■ **TASK BRIEF**
All of the records need to be retyped exactly, with no line dropped.

START RECORDS SHOWN

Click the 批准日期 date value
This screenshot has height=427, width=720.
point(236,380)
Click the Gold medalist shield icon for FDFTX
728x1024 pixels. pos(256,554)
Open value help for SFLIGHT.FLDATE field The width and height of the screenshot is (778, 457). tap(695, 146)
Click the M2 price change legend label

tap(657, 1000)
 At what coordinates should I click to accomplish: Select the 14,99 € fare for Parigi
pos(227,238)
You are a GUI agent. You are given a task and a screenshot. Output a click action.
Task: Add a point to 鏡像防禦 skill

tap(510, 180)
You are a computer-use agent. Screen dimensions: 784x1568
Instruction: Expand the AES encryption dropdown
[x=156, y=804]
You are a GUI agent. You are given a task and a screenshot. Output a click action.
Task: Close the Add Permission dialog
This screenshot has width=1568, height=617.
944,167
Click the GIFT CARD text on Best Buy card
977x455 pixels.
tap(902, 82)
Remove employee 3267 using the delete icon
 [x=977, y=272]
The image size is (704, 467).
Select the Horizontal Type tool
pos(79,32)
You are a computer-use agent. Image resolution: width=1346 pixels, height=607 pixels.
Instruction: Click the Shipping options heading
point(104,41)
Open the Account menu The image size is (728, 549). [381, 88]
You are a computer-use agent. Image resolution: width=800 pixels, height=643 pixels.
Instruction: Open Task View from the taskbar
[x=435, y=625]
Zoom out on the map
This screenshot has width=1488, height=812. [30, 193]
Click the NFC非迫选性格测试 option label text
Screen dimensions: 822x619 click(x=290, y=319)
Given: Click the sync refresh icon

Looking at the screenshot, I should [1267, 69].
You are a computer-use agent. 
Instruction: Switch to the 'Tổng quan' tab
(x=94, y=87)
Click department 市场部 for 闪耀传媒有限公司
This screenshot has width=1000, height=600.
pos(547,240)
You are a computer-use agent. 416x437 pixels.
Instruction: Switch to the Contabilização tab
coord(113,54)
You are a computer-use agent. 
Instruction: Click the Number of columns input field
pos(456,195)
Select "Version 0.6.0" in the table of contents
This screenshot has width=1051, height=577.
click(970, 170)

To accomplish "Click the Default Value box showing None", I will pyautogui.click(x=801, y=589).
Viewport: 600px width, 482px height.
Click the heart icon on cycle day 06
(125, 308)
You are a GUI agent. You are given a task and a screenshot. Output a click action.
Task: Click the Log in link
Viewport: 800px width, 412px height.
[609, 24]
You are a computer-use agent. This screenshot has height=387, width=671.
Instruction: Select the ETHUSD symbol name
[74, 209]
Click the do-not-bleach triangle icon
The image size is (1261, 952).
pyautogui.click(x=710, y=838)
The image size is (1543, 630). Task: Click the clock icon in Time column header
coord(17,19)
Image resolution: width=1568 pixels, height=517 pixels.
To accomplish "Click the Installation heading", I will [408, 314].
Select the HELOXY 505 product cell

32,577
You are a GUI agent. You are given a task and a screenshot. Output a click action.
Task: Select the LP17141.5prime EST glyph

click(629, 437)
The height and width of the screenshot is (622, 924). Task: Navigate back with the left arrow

END RECORDS SHOWN

■ **THE COMPLETED TASK**
Click the 批准日期 date value
This screenshot has height=427, width=720.
point(236,380)
Click the Gold medalist shield icon for FDFTX
728x1024 pixels. pos(256,554)
Open value help for SFLIGHT.FLDATE field The width and height of the screenshot is (778, 457). tap(695, 146)
Click the M2 price change legend label

tap(657, 1000)
 At what coordinates should I click to accomplish: Select the 14,99 € fare for Parigi
pos(227,238)
You are a GUI agent. You are given a task and a screenshot. Output a click action.
Task: Add a point to 鏡像防禦 skill

tap(510, 180)
You are a computer-use agent. Screen dimensions: 784x1568
Instruction: Expand the AES encryption dropdown
[x=156, y=804]
You are a GUI agent. You are given a task and a screenshot. Output a click action.
Task: Close the Add Permission dialog
This screenshot has width=1568, height=617.
944,167
Click the GIFT CARD text on Best Buy card
977x455 pixels.
tap(902, 82)
Remove employee 3267 using the delete icon
 [x=977, y=272]
The image size is (704, 467).
Select the Horizontal Type tool
pos(79,32)
You are a computer-use agent. Image resolution: width=1346 pixels, height=607 pixels.
Instruction: Click the Shipping options heading
point(104,41)
Open the Account menu The image size is (728, 549). [381, 88]
You are a computer-use agent. Image resolution: width=800 pixels, height=643 pixels.
Instruction: Open Task View from the taskbar
[x=435, y=625]
Zoom out on the map
This screenshot has width=1488, height=812. [30, 193]
Click the NFC非迫选性格测试 option label text
Screen dimensions: 822x619 click(x=290, y=319)
Given: Click the sync refresh icon

Looking at the screenshot, I should [1267, 69].
You are a computer-use agent. 
Instruction: Switch to the 'Tổng quan' tab
(x=94, y=87)
Click department 市场部 for 闪耀传媒有限公司
This screenshot has width=1000, height=600.
pos(547,240)
You are a computer-use agent. 416x437 pixels.
Instruction: Switch to the Contabilização tab
coord(113,54)
You are a computer-use agent. 
Instruction: Click the Number of columns input field
pos(456,195)
Select "Version 0.6.0" in the table of contents
This screenshot has width=1051, height=577.
click(970, 170)

To accomplish "Click the Default Value box showing None", I will pyautogui.click(x=801, y=589).
Viewport: 600px width, 482px height.
Click the heart icon on cycle day 06
(125, 308)
You are a GUI agent. You are given a task and a screenshot. Output a click action.
Task: Click the Log in link
Viewport: 800px width, 412px height.
[609, 24]
You are a computer-use agent. This screenshot has height=387, width=671.
Instruction: Select the ETHUSD symbol name
[74, 209]
Click the do-not-bleach triangle icon
The image size is (1261, 952).
pyautogui.click(x=710, y=838)
The image size is (1543, 630). Task: Click the clock icon in Time column header
coord(17,19)
Image resolution: width=1568 pixels, height=517 pixels.
To accomplish "Click the Installation heading", I will [408, 314].
Select the HELOXY 505 product cell

32,577
You are a GUI agent. You are given a task and a screenshot. Output a click action.
Task: Select the LP17141.5prime EST glyph

click(629, 437)
The height and width of the screenshot is (622, 924). Task: Navigate back with the left arrow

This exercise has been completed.